Former state electoral district of Victoria, Australia

Dalhousie was an electoral district of the Legislative Assembly in the Australian state of Victoria from 1859 to 1927. It was based in north-western Victoria. The district had been named Electoral district of Anglesey. The district of Dalhousie was defined in the 1858 Electoral Act as :
THE ELECTORAL DISTRICT OF DALHOUSIE.
ANGLESEY.
Bounded on the west by part of the eastern boundary of the County of Dalhousie, namely, by the River Goulburn from the confluence of Hughes's Creek to the confluence of Dabyminga Creek; thence by Dabyminga Creek to its source in the Great Dividing Range; on the south by the Great Dividing Range to the main source of the River Goulburn; on the east by the range dividing the waters of the main source of the Goulburn and Big Rivers from those of the Rubicon and Snod-por-dock Creek northward to Mount Torbrick; thence by Jerusalem Creek to its confluence with the River Goulburn; thence by the River Goulburn to the confluence of the River Delatite; thence by the River Delatite and its north-west arm to the Dividing Range between the last named arm and Septimus Creek; and on the north by that range to the source of Hughes's Creek; and thence by Hughes's Creek to its confluence with the River Goulburn, excepting the country included in the Boroughs of Seymour and Avenel ...
DALHOUSIE.
Commencing at the junction of the Rivers Campaspe and Coliban; thence by a line south-easterly to the source of the Mclvor or Patterson's Creek; thence by a line north-east to the confluence of Hughes's Creek with the River Goulburn; on the east by the River Goulburn until it joins the Dabyminga Creek, by that creek to its source in the Dividing Range; on
the south by the Dividing Range to the source of the River Coliban; and on the west by the last mentioned river to its junction with the River Campaspe, being the commencing point, excepting the country included in the electoral districts of the Kyneton Boroughs, Murray Boroughs, and Kilmore.

==Members for Dalhousie==
 Snodgrass was member for Anglesey 1856 to 1859

First incarnation 1859–1889
| Member |  | Term |
|  | Peter Snodgrass | Oct. 1859 – Aug. 1864 |
|  | George John Sands | Nov. 1864 – July 1867 |
|  | Charles Duffy | Aug. 1867 – Mar. 1874 |
|  | John Gavan Duffy | May 1874 – Feb. 1886 |
|  | George John Sands | Mar. 1886 – Mar. 1887 |
|  | John Gavan Duffy | June 1887^{#} – Mar. 1889 |

Anglesey existed in a second incarnation from 1889 to 1904.

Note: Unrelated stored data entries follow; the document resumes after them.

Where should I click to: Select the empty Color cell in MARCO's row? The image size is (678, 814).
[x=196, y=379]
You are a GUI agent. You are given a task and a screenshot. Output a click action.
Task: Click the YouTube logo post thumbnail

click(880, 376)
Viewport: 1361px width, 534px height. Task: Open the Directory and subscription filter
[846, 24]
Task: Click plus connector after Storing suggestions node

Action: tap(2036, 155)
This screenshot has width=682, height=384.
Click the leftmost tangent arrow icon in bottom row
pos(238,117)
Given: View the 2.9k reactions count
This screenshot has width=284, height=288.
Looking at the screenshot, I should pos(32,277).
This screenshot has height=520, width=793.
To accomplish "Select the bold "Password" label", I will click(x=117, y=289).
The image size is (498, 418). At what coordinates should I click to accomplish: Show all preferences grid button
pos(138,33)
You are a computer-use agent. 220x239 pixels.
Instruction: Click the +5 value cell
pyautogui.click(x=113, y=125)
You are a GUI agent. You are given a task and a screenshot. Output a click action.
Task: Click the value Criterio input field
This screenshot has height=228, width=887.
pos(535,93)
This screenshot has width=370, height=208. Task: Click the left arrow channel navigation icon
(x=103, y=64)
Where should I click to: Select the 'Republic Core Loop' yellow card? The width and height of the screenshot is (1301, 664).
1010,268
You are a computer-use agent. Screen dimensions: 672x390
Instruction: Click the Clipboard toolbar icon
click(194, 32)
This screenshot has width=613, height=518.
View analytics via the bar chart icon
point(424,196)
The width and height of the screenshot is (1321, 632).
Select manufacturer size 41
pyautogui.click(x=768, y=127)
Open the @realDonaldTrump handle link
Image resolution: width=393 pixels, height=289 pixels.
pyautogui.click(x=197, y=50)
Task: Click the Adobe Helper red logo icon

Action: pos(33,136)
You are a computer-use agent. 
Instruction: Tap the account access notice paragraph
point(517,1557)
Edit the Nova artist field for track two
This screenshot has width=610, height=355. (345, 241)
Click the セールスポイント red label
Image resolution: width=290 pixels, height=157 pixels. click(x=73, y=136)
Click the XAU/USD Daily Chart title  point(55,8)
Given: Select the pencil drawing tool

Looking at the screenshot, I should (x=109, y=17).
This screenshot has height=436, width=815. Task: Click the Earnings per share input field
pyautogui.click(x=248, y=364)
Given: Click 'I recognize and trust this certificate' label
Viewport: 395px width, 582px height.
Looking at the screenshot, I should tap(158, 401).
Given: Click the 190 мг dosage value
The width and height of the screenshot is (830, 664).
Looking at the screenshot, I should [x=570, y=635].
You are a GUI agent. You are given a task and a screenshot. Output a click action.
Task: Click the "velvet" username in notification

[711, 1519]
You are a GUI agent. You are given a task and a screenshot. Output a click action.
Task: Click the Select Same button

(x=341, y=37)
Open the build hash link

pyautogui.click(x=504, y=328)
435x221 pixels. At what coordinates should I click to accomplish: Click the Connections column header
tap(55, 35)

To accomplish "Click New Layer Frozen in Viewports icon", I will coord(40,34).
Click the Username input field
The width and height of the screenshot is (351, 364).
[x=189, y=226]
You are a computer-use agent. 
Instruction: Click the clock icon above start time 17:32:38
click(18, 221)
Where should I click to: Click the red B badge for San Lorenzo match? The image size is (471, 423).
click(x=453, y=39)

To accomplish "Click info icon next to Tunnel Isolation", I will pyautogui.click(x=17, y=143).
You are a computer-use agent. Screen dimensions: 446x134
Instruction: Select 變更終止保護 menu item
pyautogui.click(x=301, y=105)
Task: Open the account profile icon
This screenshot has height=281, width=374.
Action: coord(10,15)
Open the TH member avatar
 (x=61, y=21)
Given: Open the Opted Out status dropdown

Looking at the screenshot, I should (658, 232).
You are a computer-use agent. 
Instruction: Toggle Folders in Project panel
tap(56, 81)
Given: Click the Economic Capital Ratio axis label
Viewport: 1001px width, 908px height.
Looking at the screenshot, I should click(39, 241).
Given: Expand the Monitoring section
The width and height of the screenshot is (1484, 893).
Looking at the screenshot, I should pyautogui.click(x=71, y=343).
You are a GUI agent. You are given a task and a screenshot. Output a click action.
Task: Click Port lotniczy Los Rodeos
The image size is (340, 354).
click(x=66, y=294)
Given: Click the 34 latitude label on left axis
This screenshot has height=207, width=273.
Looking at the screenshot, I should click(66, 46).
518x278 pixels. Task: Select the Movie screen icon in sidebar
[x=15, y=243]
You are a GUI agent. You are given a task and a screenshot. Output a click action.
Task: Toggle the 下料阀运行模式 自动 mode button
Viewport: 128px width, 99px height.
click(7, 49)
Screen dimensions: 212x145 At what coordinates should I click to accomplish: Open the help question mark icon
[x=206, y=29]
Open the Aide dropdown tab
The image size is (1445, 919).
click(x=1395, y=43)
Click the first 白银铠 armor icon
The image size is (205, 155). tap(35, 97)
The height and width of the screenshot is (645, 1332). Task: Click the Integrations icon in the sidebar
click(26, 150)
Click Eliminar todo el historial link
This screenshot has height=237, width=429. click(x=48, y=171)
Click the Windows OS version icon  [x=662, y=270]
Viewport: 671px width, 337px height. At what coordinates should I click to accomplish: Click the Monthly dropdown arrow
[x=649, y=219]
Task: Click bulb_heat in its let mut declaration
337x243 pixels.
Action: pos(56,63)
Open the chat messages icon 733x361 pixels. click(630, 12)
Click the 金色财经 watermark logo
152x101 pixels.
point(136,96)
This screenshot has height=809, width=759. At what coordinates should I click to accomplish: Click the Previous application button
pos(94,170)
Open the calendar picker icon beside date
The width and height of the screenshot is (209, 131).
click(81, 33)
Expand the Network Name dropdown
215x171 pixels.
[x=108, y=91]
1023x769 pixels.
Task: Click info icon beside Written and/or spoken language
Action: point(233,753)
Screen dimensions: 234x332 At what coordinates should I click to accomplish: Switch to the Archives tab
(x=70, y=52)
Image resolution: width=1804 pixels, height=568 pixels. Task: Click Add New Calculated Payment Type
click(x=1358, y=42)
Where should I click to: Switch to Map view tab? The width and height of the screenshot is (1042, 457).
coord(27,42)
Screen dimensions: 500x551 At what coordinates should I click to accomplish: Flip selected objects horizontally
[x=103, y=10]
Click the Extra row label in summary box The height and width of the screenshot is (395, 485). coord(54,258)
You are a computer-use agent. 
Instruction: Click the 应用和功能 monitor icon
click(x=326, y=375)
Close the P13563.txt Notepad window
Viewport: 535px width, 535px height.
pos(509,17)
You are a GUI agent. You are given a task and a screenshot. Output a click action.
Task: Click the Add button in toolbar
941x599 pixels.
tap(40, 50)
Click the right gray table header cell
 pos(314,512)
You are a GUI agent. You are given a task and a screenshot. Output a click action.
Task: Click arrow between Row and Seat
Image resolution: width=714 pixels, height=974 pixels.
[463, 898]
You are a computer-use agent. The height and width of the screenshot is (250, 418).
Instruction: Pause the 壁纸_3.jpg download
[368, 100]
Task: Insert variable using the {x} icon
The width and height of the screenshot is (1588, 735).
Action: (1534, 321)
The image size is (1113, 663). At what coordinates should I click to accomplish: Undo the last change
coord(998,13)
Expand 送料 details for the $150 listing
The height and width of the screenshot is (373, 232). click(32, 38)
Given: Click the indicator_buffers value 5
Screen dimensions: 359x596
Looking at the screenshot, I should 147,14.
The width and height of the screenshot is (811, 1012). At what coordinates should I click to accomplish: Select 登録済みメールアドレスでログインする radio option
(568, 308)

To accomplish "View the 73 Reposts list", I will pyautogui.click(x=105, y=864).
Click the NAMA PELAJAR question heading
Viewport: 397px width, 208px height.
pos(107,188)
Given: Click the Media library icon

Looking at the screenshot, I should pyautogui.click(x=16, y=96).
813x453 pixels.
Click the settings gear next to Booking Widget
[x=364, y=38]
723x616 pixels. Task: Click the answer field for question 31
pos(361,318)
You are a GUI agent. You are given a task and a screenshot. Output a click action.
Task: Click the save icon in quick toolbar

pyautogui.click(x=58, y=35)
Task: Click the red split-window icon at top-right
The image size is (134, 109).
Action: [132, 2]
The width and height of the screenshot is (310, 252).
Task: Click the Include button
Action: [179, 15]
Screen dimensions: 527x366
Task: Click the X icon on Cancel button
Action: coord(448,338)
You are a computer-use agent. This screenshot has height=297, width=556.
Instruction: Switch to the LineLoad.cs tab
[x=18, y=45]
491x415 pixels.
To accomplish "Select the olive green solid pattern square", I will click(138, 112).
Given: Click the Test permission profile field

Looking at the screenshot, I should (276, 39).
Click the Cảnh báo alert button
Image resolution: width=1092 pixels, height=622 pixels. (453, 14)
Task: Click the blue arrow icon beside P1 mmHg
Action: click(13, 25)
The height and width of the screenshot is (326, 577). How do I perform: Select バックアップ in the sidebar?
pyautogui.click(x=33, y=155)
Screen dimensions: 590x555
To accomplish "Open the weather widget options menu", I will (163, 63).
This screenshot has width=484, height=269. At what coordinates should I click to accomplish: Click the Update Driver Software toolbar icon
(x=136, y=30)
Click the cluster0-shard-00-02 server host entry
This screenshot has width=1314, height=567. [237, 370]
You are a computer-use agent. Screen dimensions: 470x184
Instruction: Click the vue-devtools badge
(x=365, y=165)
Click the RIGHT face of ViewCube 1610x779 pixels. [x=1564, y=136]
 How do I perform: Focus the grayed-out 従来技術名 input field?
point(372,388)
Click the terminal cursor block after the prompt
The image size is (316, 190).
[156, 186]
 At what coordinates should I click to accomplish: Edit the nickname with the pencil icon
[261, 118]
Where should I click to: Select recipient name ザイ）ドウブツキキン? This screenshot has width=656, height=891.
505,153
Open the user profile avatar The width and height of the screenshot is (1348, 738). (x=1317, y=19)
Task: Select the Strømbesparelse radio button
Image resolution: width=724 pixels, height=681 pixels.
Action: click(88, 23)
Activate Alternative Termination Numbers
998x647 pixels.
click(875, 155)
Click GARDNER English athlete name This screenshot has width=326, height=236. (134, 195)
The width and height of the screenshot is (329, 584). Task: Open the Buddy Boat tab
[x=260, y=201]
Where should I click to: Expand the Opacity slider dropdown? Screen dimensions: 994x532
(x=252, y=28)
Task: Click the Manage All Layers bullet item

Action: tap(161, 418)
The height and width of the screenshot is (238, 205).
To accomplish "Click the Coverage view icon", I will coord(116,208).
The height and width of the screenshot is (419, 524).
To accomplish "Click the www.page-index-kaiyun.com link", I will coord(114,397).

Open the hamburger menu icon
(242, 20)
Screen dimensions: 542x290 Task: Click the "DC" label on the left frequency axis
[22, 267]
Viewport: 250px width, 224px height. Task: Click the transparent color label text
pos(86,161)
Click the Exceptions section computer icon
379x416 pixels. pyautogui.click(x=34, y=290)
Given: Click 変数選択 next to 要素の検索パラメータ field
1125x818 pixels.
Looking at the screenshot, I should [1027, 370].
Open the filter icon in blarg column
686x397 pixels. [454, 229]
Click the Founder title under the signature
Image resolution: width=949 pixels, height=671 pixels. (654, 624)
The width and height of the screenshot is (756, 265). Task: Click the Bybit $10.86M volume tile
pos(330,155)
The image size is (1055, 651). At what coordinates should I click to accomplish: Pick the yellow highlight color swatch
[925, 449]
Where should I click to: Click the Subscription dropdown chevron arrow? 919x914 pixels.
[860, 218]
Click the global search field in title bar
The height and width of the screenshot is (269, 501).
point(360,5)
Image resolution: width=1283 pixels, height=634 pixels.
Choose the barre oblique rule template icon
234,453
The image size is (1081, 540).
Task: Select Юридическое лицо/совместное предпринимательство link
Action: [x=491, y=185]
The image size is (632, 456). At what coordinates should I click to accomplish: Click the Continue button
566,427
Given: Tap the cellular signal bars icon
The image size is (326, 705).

Second incarnation 1904–1927
| Member |  | Party | Term |
|  | Reginald Argyle | Unaligned | 1904–1914 |
|  | Allan Cameron | Liberal | 1914–1917 |
|  | Nationalist | 1917–1923 |
|  | Reg Pollard | Labor | 1924^{#}–1927 |

      ^{#} = by-election

The new Electoral district of Bulla and Dalhousie was created in 1927 when Dalhousie was abolished. Pollard was member for Bulla and Dalhousie 1927–1932.